Shashi Tharoor, a senior congressman from Thiruvananthapuram, commented on the uproar surrounding the film “The Kerala Story,” which falsely asserts that about 32,000 “missing women” in the state were radicalised, converted, and used in terror operations throughout India and the world.
“It may be *your* Kerala story. It is not *our* Kerala story,” Shashi Tharoor tweeted by sharing the poster and further stated “uncovering the truth that was kept hidden.” The Kerala Congress has petitioned the state government to deny screening authorization for the movie because it is “full of lies and painted the Muslim community in bad light.”
The teaser, according to V D Satheesan, leader of the opposition in the Kerala legislative assembly, is a part of a nefarious plot to sow seeds of enmity and religious animosity, but the people will stand together to oppose such forces.
“The film is a bundle of lies. It says 32,000 women were converted and sent to Islamic State-held areas. Its trailer gave enough hints of its content. It is intended to defame the state and community and Sangh Parivar outfits are behind this,” added V D Satheesan.

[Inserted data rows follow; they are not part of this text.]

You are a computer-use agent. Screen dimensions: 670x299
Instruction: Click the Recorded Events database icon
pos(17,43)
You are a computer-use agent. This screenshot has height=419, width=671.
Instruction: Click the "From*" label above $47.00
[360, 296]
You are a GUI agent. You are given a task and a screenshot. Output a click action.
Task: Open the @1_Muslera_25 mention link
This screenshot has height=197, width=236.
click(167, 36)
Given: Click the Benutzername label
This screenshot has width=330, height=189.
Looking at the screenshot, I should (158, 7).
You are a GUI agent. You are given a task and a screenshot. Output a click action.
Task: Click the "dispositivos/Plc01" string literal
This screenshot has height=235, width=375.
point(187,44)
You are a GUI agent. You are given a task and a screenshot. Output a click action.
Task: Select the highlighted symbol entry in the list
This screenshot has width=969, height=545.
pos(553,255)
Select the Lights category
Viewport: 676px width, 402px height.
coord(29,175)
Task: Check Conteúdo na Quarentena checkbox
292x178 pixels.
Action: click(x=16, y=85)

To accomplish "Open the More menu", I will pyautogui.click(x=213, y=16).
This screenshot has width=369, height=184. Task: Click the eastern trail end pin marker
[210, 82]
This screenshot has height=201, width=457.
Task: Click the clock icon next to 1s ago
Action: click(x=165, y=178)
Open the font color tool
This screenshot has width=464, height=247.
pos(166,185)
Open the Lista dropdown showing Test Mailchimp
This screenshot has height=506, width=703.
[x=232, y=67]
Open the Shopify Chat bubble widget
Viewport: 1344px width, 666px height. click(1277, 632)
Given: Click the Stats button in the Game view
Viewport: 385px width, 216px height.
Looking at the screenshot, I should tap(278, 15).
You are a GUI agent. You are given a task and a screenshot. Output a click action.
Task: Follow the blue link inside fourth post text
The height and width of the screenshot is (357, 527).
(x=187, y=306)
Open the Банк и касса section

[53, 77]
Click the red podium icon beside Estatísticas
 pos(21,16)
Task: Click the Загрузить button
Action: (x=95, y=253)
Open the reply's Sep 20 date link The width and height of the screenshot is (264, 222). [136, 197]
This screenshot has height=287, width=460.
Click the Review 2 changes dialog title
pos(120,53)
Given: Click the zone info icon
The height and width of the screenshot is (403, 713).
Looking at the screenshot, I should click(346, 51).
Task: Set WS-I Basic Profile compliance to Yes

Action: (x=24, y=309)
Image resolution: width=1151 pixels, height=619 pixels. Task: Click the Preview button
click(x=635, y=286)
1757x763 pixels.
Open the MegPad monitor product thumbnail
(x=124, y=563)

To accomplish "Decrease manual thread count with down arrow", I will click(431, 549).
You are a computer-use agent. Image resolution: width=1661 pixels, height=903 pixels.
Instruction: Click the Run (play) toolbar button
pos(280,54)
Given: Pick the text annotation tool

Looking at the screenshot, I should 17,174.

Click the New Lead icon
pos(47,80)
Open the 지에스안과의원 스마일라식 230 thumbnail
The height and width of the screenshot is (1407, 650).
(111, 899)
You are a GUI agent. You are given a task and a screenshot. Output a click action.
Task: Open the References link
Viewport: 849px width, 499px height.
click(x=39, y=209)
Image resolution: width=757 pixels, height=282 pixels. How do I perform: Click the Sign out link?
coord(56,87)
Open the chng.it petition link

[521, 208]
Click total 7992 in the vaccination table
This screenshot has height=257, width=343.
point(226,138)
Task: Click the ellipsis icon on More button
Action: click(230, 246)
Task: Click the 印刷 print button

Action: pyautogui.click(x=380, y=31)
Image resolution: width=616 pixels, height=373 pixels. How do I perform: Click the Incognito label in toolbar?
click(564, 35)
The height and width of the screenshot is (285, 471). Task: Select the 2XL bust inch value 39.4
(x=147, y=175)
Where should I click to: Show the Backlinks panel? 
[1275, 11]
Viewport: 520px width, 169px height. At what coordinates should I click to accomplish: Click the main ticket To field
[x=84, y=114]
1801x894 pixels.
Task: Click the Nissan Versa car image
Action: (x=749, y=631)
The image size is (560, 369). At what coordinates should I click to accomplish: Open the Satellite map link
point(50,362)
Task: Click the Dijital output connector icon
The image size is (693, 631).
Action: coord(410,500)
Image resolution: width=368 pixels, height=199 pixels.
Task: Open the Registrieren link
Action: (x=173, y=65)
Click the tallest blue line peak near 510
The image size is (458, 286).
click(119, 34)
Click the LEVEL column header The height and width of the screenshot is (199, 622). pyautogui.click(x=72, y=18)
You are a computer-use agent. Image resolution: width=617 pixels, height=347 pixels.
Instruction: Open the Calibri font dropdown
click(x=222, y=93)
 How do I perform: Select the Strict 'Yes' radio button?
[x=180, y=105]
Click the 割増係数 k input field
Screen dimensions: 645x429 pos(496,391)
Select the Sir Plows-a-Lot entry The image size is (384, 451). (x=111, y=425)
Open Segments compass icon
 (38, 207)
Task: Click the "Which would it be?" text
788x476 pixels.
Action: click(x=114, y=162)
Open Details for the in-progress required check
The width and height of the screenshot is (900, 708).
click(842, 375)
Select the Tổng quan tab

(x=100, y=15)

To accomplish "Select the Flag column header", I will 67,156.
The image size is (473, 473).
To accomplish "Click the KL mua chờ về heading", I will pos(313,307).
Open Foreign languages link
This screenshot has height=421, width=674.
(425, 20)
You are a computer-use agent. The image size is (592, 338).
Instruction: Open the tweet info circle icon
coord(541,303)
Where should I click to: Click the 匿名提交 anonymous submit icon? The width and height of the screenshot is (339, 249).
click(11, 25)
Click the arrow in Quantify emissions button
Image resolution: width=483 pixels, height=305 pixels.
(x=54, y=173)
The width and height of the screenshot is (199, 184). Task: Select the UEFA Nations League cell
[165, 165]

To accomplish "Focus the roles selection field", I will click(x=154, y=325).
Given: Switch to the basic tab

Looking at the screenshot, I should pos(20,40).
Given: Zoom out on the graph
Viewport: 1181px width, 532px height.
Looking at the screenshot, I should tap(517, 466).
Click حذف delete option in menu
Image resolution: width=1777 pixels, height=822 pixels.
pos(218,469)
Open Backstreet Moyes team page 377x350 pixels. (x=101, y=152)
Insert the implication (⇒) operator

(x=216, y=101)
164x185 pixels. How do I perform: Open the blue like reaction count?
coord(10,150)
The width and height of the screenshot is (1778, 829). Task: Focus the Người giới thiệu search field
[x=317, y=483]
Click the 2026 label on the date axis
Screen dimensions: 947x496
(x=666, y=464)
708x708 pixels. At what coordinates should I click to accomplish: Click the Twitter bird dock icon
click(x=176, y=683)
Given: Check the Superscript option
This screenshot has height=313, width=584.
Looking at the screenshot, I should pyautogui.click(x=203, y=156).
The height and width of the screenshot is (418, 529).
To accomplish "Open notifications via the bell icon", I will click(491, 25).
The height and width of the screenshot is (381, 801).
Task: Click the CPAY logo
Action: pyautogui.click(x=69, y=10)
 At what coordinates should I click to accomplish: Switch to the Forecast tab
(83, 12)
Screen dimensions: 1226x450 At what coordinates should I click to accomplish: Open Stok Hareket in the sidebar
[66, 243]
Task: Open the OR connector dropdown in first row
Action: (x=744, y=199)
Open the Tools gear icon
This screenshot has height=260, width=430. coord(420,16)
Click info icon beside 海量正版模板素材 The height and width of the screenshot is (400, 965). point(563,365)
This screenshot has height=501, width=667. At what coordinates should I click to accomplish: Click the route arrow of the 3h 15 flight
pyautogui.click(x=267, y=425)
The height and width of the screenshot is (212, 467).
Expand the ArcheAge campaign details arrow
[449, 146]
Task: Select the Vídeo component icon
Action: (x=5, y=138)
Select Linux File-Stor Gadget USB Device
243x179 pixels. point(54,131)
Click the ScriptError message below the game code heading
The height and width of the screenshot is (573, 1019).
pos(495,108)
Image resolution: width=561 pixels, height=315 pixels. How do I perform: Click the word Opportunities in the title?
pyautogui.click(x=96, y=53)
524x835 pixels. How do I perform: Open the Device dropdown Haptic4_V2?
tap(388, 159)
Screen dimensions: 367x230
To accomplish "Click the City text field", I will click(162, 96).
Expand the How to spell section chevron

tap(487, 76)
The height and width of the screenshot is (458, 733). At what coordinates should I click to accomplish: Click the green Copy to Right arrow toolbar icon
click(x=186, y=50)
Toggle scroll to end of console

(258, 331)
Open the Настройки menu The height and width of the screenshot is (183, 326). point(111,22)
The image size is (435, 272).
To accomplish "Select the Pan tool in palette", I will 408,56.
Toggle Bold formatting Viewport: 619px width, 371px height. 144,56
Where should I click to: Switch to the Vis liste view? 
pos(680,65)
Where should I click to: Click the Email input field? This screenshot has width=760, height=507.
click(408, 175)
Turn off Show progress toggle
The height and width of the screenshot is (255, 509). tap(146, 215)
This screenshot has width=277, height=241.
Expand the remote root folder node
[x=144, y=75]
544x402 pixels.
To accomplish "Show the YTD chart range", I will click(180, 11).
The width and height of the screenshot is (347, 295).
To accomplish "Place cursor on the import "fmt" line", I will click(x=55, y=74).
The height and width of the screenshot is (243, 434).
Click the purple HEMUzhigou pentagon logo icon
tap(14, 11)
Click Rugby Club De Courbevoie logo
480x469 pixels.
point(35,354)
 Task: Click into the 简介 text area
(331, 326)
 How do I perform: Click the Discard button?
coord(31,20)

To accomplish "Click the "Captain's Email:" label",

Adah Sharma will appear in “The Kerala Story,” which will premiere on May 5. Sudipto Sen, who also wrote and directed the movie, claims that it “unearths” the circumstances surrounding the disappearance of “roughly 32,000 women” in Kerala.
The makers of “The Kerala Story,” according to Kerala Chief Minister Pinarayi Vijayan, are pushing the Sangh Parivar’s propaganda that portrays the southern state as a hotbed of religious extremism. The Sangh Parivar is a collective term for a group of organisations that are connected to or prompted by the Rashtriya Swayamsevak Sangh (RSS), an ideological forerunner of the Bharatiya Janta Party.